Mittwoch, 15. August 2018, 10:12

Da ist was dran Swyat,

wie ich von Japanischen Auto Journalisten weiß, sind die Japaner in großer Sorge darüber wie die Japanische Auto Industrie generell in ein paar Jahren aussehen wird und ob man Wettbewerbsfähig gegenüber dem Rest der Welt ist. Dir wirklich Fetten Jahre der Japanischen Auto Industrie (1970er - 1990er) sind ja vorbei und wenn man die Konzentration der anderen Hersteller und deren Entwicklung sieht (z.B. VW 1995 und heute) ist die Frage durchaus berechtigt. Gerade die Entwicklung in China mischen die Karten um Marktanteile und Stärke der Unternehmen völlig neu. Mitsubische wurde z.B. mehrheitlich durch Nissan übernommen und Nissan gehört heute zu Renault Gruppe. Honda war in Japan immer das High Tech Unternehmen bzgl. Kraftfahrzeuge, seit über 10 Jahren kommt da nichts mehr un keiner weiß so genau wo die Reise hingeht.
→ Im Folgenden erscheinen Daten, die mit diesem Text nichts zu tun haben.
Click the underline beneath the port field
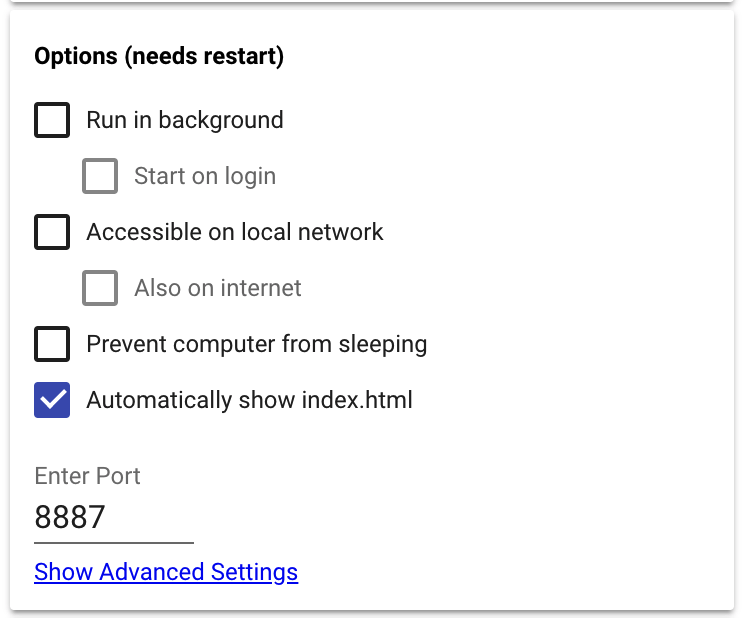 pyautogui.click(x=113, y=543)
Die Japanische Industrie war immer ein ziemlich in sich geschlossenen Konstrukt. Der Demografische Wandel in Japan ist viel Problematischer als bei uns. Japan ist in der Welt mit das älteste Land (Durchschnittsalter der Bevölkerung)
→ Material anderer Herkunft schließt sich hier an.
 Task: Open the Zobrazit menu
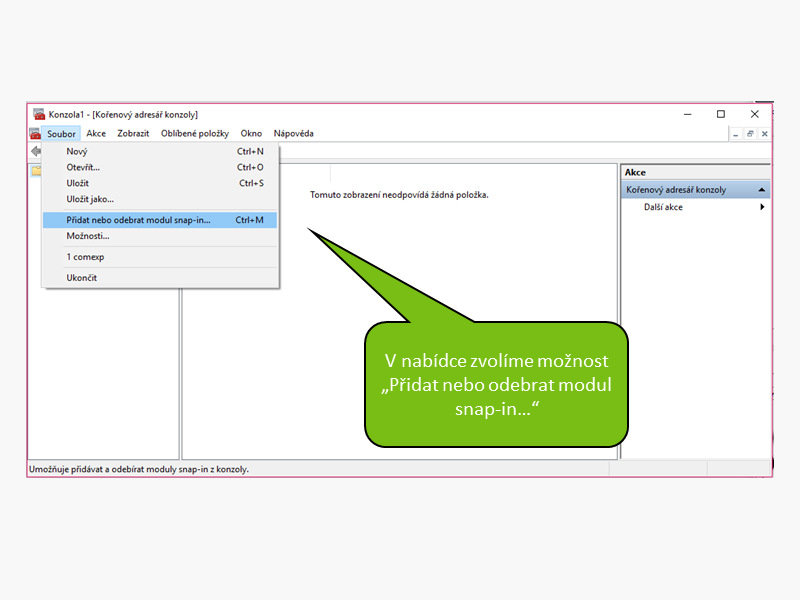click(133, 134)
Untereinander sind die Japanischen Konzerne noch eine relativ geschlossene Gruppe. Ausserhalb Japans können diese Großkonzerne aber mitunter Agressiver am Markt vorgehen als wir das gewohnt sind.

Die Japaner befürchten das Ihre geliebten Japanischen Automarken irgendwo im Globalen Haifischbecken untergehen. Neulich in einer Japnischen Wirtschaftszeitung gelesen, das man gar nicht genau sagen könnte, wer in 5 Jahren die Autos in Japan Bauen soll (Facharbeitermangel mangels Demografischen Wandel). Bereits heute ist es so, das die meisten Autos der Japanischen Hersteller überhaupt nicht mehr in Japan gefertigt werden.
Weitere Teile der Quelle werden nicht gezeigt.